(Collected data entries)
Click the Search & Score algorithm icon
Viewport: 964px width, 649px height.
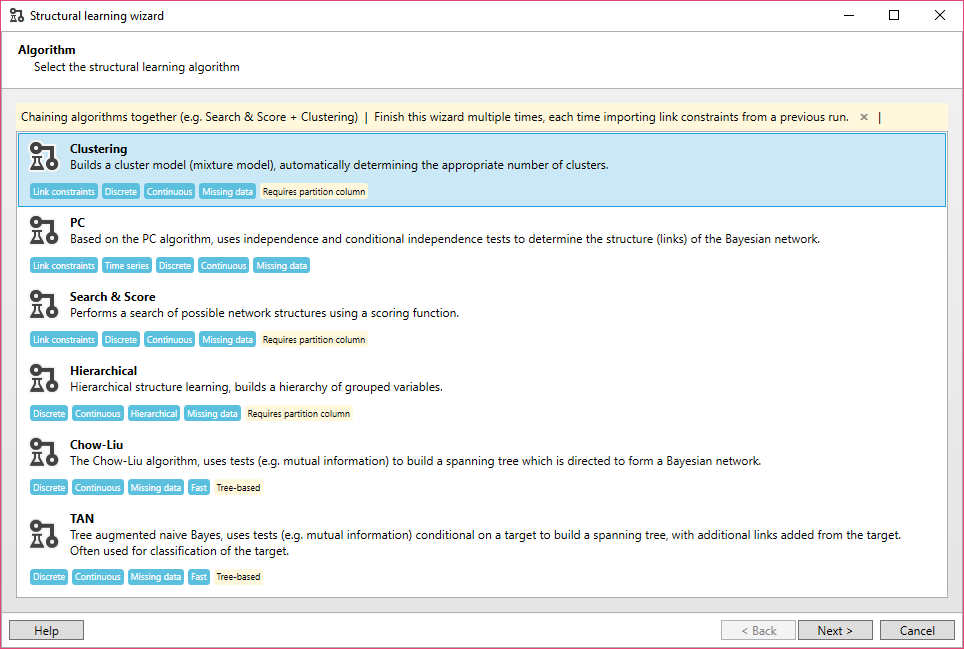point(42,305)
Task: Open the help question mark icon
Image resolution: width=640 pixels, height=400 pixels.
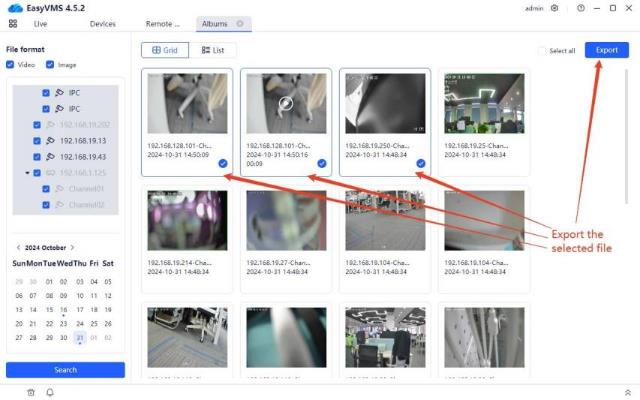Action: click(x=581, y=8)
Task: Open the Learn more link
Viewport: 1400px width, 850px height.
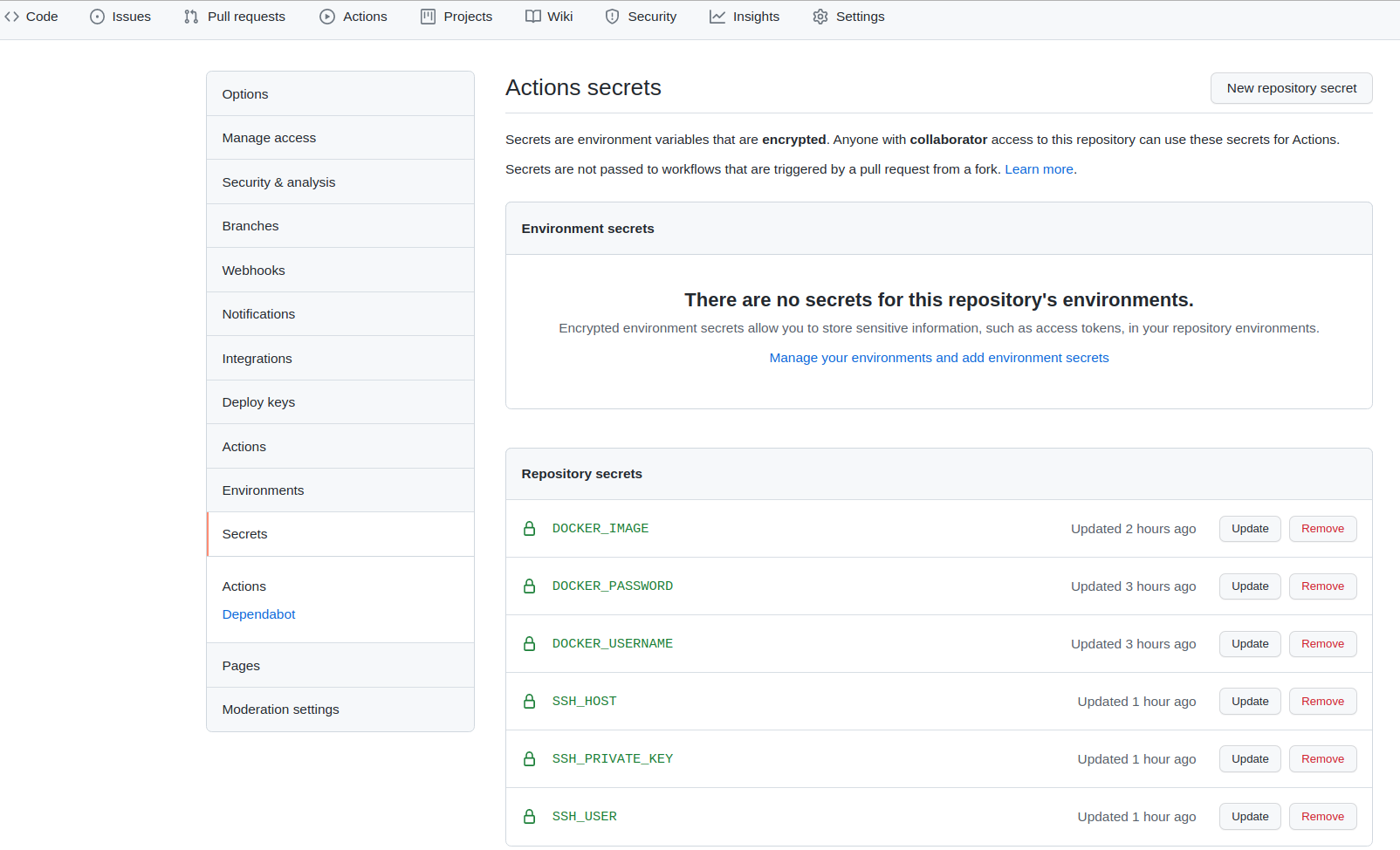Action: tap(1039, 169)
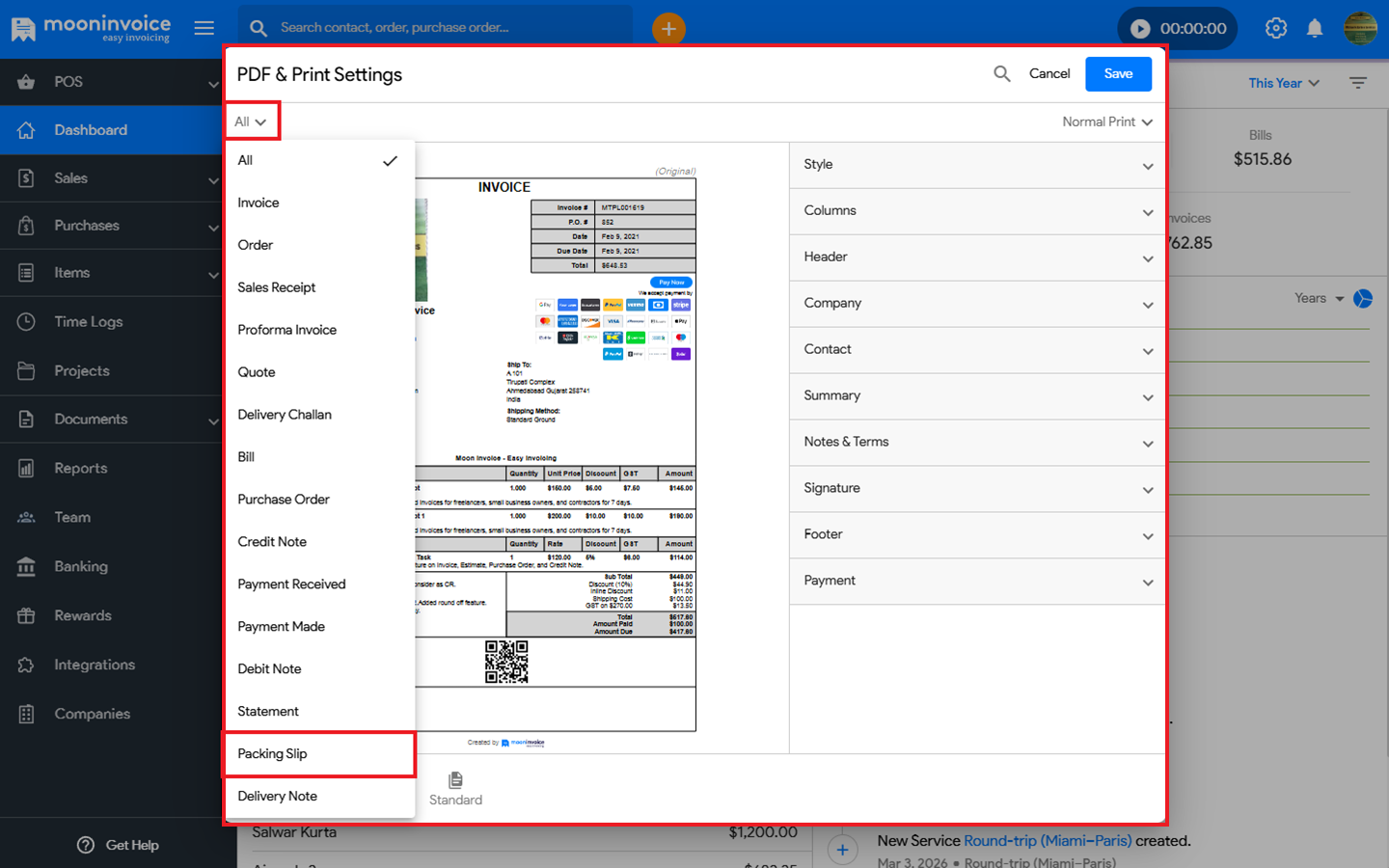The height and width of the screenshot is (868, 1389).
Task: Start the timer play button
Action: click(1140, 29)
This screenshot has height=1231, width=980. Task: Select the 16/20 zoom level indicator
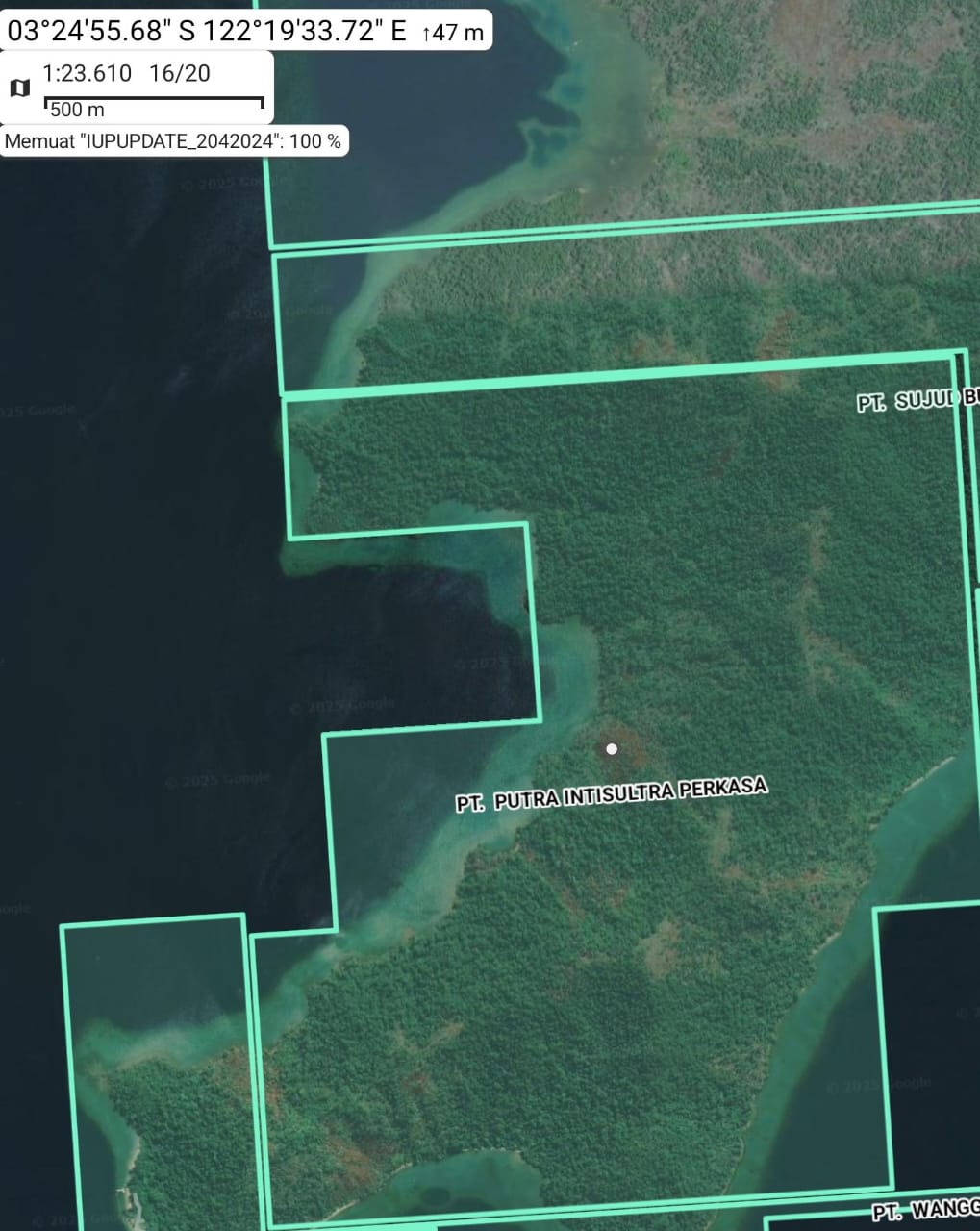179,73
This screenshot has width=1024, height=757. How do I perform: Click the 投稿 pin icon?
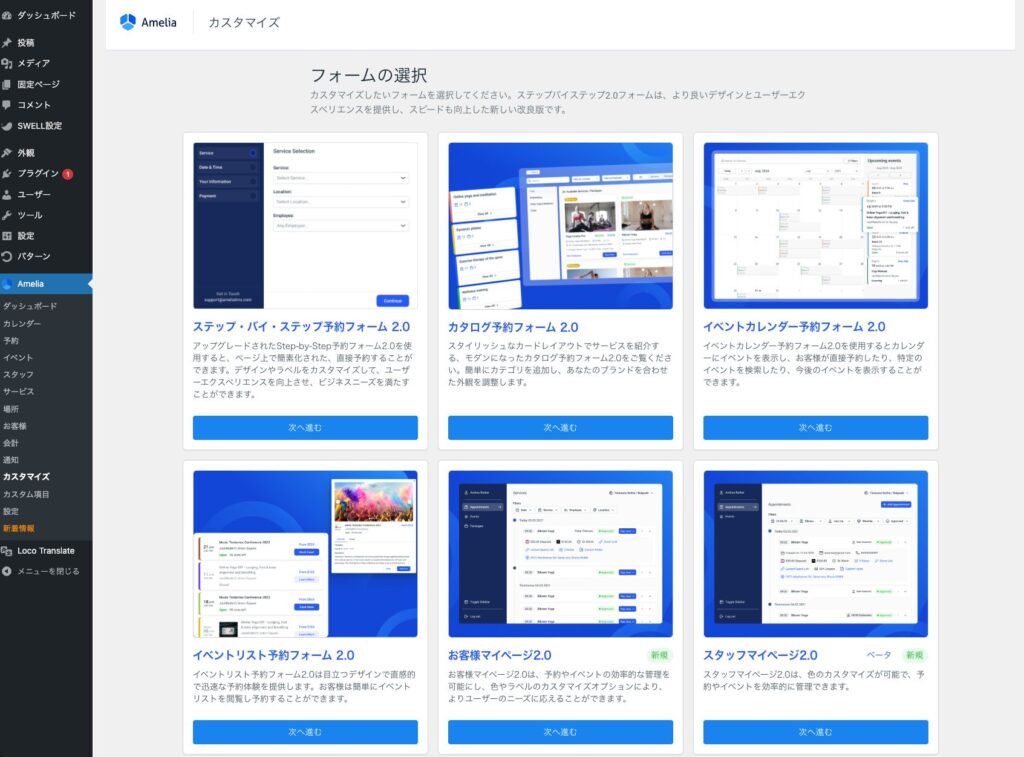[8, 43]
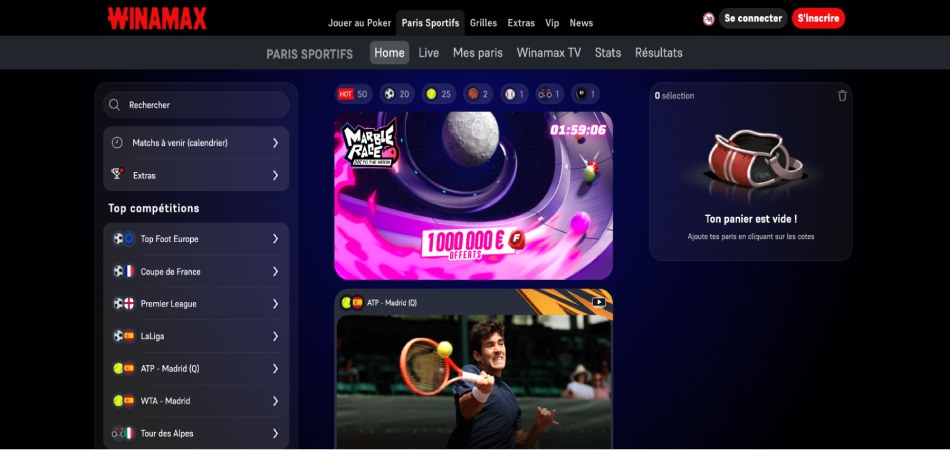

• [Directions] Please transcribe, word for word, every line from the first line of the records above through the line containing "Task: Open the Learn more link", and leave out any pictures.

• [Solution]
Click the Search & Score algorithm icon
Viewport: 964px width, 649px height.
point(42,305)
Task: Open the help question mark icon
Image resolution: width=640 pixels, height=400 pixels.
Action: click(x=581, y=8)
Task: Open the Learn more link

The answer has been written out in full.